Force est de constater au regard de la précision et de la concordance de ces témoignages que ces faits ont pu réellement exister. Un tel comportement empreint d’agressivité et d’indécences répétées traduit une volonté de porter atteinte à la dignité des personnes sur leur lieu de travail et de dégrader ostensiblement leurs conditions de travail. De tels agissements totalement inacceptables sont constitutifs de harcèlement moral et sexuel caractérisé envers plusieurs personnes. Par ailleurs, ils vont à l’encontre des valeurs et principes d’intégrité prônés par notre société.
Il ressort que vous méconnaissez volontairement vos obligations contractuelles alors qu’il est de votre devoir de respecter les règles internes de notre société et de ne pas laisser se dérouler de tels agissements et, à tout le moins, d’alerter votre responsable dès lors que vous êtes dans l’impossibilité d’agir.
Nous vous rappelons que l’article 5 Discipline Générale du règlement intérieur d’Airbus Operations SAS dispose que (…) Tout acte contraire aux obligations professionnelles, tout acte de nature à troubler la bonne marche de l’Entreprise, la bonne harmonie du personnel et l’exécution du travail, sera susceptible d’entraîner une sanction, conformément aux dispositions du Chapitre 3 du présent règlement. A titre strictement indicatif, et non limitatif, sont considérés comme tels les faits suivants : (…) Se livrer à des plaisanteries, à des propos, à des indélicatesses, à des violences (.) De proférer des injures ou menaces (…) ainsi que l’article 7 Prohibition du harcèlement moral (…) Aucun salarié ne doit subir les agissements répétés de harcèlement moral qui ont pour objet ou pour effet une dégradation des conditions de travail susceptible de porter atteinte à ses droits et à sa dignité, d’altérer sa santé physique ou mentale. ou de compromettre son avenir professionnel (art. L 1152-1) et l’article 8. Prohibition du harcèlement sexuel (…) Aucun salarié ne doit subir des faits (art. L. 1153-1) : soit de harcèlement sexuel, constitué par des propos ou comportements à connotation sexuelle répétés qui soit portent atteinte à sa dignité en raison de leur caractère dégradant ou humiliant, soit créent à son encontre une situation intimidante, hostile ou offensante (…).

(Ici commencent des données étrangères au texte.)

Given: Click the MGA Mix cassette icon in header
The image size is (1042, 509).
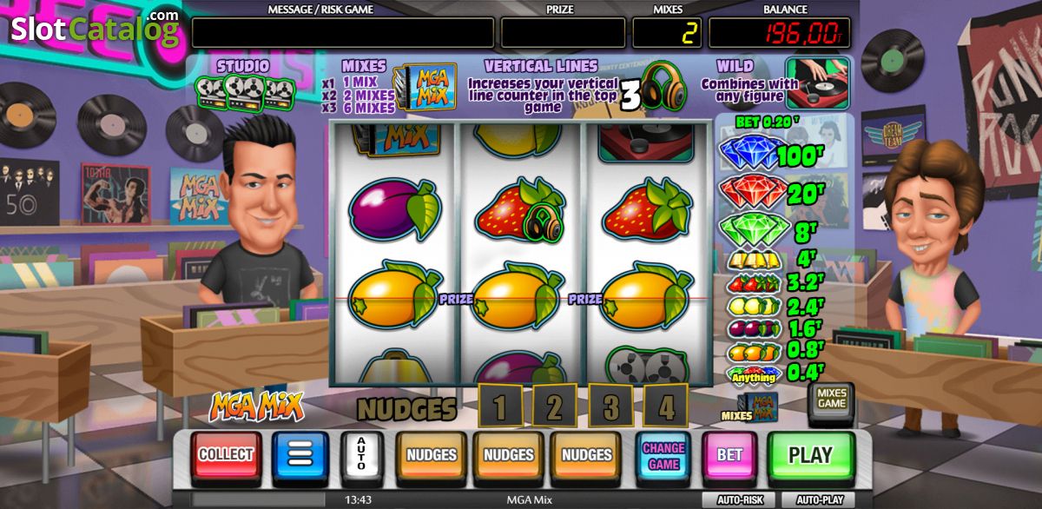Looking at the screenshot, I should tap(426, 88).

Considérant votre attitude et vos observations lors de l’entretien, il a été décidé de vous notifier:
— une mise à pied disciplinaire d’une durée de 15 jours ouvrés, avec retenue correspondante de salaire, qui s’exécutera selon le calendrier suivant.

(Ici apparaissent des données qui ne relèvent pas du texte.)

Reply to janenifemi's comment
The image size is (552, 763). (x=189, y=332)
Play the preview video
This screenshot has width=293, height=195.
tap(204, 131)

— du 25 septembre 2017 au 6 octobre 2017 inclus;
— du 20 novembre 2017 au 24 novembre 2017 inclus;
Pendant ces périodes, votre contrat de travail sera suspendu et il vous sera interdit d’accéder ou de séjourner dans l’entreprise. Les jours de mise à pied disciplinaire seront retenus sur votre bulletin de paie. Si de tels faits venaient à se renouveler, nous en tirerions les conséquences et serions amenés à prononcer à votre égard une sanction disciplinaire plus importante".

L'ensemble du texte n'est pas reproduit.